Menetekel Fukushima

Von Mathias Maurer, Mai 2011

Liebe Leserin, lieber Leser,

»Was sind Strahlen?« Außer Atem kommt der neunjährige Lukas in den Frühlingsgarten gerannt. Er war wieder mal bei seinem geliebten Kiosk-Freund einkaufen und hat sein Taschengeld in Fussballer-Karten angelegt. Dort hat er wohl einem Gespräch zwischen Kunden gelauscht. Fukushima ist also auch bei ihm angekommen. – »Strahlen ...? Was für Strahlen meinst Du denn?«, ist meine wenig intelligente Rückfrage. »Ja, Strahlen vom explodierten Atomkraftwerk!«, antwortet er ungeduldig. »Weißt Du, Strahlen sind wie die Sonnenstrahlen, man sieht sie nicht und trotzdem ist es hell.« – »Aber das ist doch nicht schlimm! Die Leute können ja auch in den Schatten gehen.« – »Diese Strahlen kommen auch in den Schatten.« Meine Erklärungsnot nimmt zu. »Hä, das verstehe ich nicht.« – »Ich meine so, wie beim Handy.  Damit kannst Du von überall aus telefonieren – das geht über Funk.« – »Warum haben dann die Leute hier Angst vor den Strahlen, das ist doch weit weg? Außerdem habe ich ja kein Handy.« – »Ja, weißt Du, diese Strahlen gehen einfach überall hin, egal ob Du das Handy an hast oder nicht.« – »Warum machen die dann ihr Handy nicht einfach aus?« ...

Der Auswirkung von Radioaktivität kann sich der Mensch nicht entziehen, er merkt nichts, er sieht nichts, sie sabotiert regelrecht seine Wahrnehmungs- und Empfindungsfähigkeit und unterläuft seine individuelle physische Autonomie. Sie zerstört alle lebendigen Organismen bis in ihre vitalsten Untergründe, bis in ihre Zellen hinein. Krebs und Schäden am Erbgut sind die Folgen. Die Wirkungen heutigen radioaktiven Fallouts – Plutonium hat eine Halbwertszeit von 24.400 Jahren – zeigen sich noch in dreitausend Generationen – eine echte Erblast.

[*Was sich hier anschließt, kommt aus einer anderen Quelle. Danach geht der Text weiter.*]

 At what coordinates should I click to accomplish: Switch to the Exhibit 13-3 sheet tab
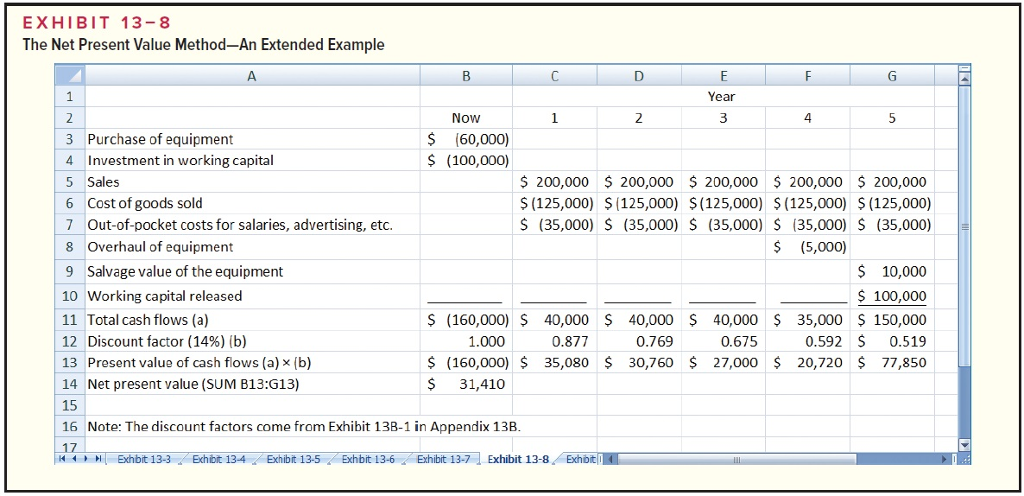[x=144, y=459]
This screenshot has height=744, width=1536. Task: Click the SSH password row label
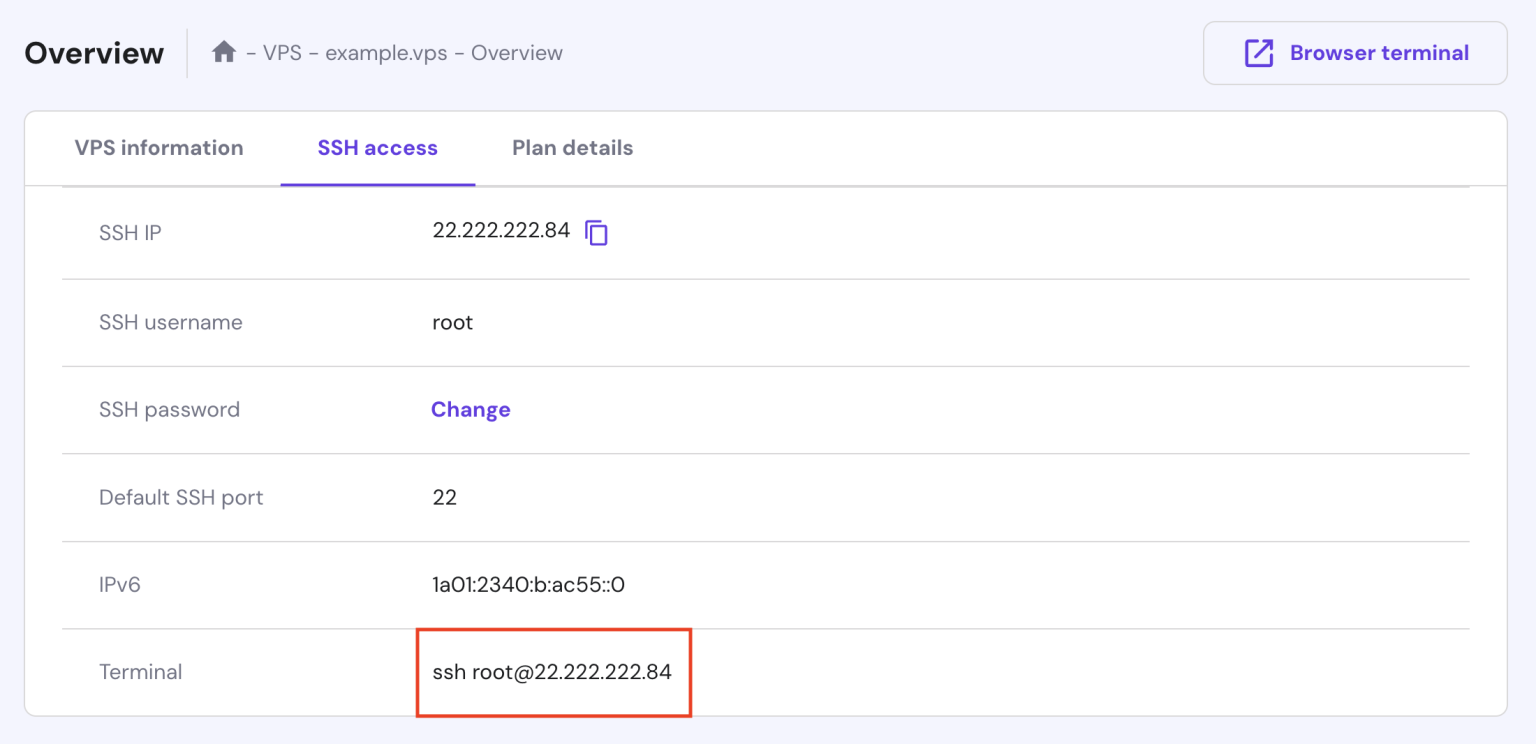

Das sind Probleme, auf die wir eine Antwort finden müssen. Angesichts der Möglichkeit, die Menschheit und die Erde auszulöschen, erhebt sich die Frage: Was ist der Sinn der Menschheit, was ist der Sinn der Erde, warum macht es Sinn, sie zu erhalten? Wollen wir eine schleichende globale Selbstvernichtung durch eine lebensfeindliche Technik, die wir nicht beherrschen? Keiner wird das wollen und trotzdem passiert es.

Das wird erst aufhören, wenn jeder einzelne Mensch jetzt und heute die Verantwortung für die gesamte Menschheit und das gesamte Leben auf der Erde fühlt, und nicht nur fühlt, sondern auch erkennt, und dieser Einsicht konsequent folgt – auch in seinem Handeln, seinem Alltagsleben. Wir können unsere Verantwortung nicht auf die kommenden dreitausend Generationen oder ferne Länder abschieben. Wir können nicht mehr resignativ die Menschheitsprobleme verdrängen, uns in die vier Wände der gemütlichen Privatheit zurückzuziehen. Im Angesicht unendlichen Leides erscheint jeder Versuch, rational und technokratisch spekulative Risikoabwägungen durchzuführen, als reiner Zynismus. Nehmen wir unsere Verantwortung für die Erde und die Menschheit als Ganze nicht an, werden wir unweigerlich durch Katas­trophen dazu gezwungen. – Und wie sage ich das Lukas? – Sicher nicht, indem ich mich über die verantwortlichen Strahlenverursacher aufrege, auch nicht, indem ich ihm irgend etwas zu erklären versuche, was seinen Verstand übersteigt. Ich muss durch mein Handeln zu ihm sprechen, durch ein Handeln, das das unermessliche Geschenk des Lebens würdigt.